Today I am guest posting over on my friends Justin and Trisha Davis’ blog, RefineUs. To be honest, when Justin asked me if I’d be willing to write a post, I got nervous, really nervous. I knew that they wouldn’t be looking for a fluffy little post. I knew they would want me to reveal some parts of my heart that I wouldn’t be completely comfortable sharing. And I knew I had to say yes.
A few nights later, Justin emailed me details about what they were looking for…
There are people who read our blog that have tried their best but their marriages that haven’t made it. There are people that have tried for years to find the right person, and for whatever reason God hasn’t brought that person along. There are people who have done everything right, and have been disappointed by God, or by how their life has played out, up to this point.
It’s easy for me to write about second chances, because I’ve been given one by my wife…but not everyone story plays out like that. So my thought was to have each of you, as singles share perspective of how to experience God when life doesn’t go like you’ve planned…through waiting, through hurt and betrayal, through disappointment, through success, through failure…how have you learned to experience God where you are right now.

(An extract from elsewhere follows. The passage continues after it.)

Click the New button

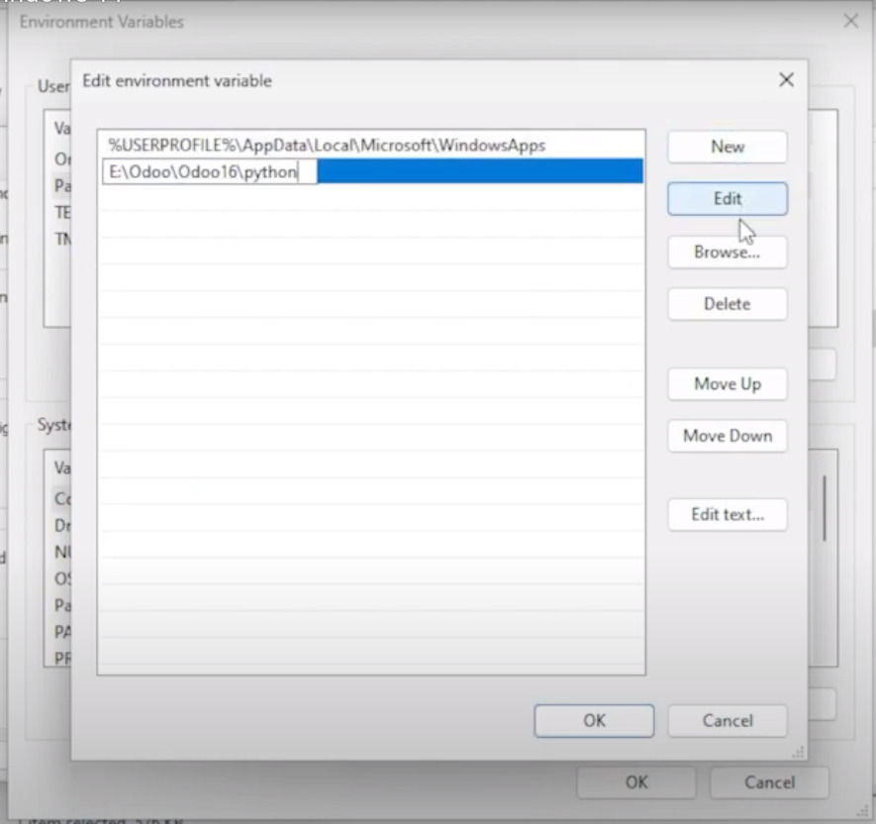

I found myself sleepless until this post wrote itself. I hope that it brings comfort to others who are living a life that was once incomprehensible. And I hope it brings a level of understanding to those who have the life of their dreams.
When I was younger, my friends and I loved to play this game “MASH.” I know, it sounds like a war game, but it was far from that. MASH was a game where your future was randomly laid out for you: what kind of home you’d have (Mansion, Apartment, Shack, House), who you were going to marry, how many kids you would have, what kind of car you’d drive, what kind of job you’d hold. Worst-case scenario you’d drive a mini-van and live in a shack with Arnold, the dorky guy from algebra class, raising eight kids and struggling to make ends meet as a librarian.
Looking back, the peculiar thing about MASH is that being a single child-less Volvo-driving Corporate Communications Director was never an option. Because being single at 33 was just plain incomprehensible. (click here to continue reading)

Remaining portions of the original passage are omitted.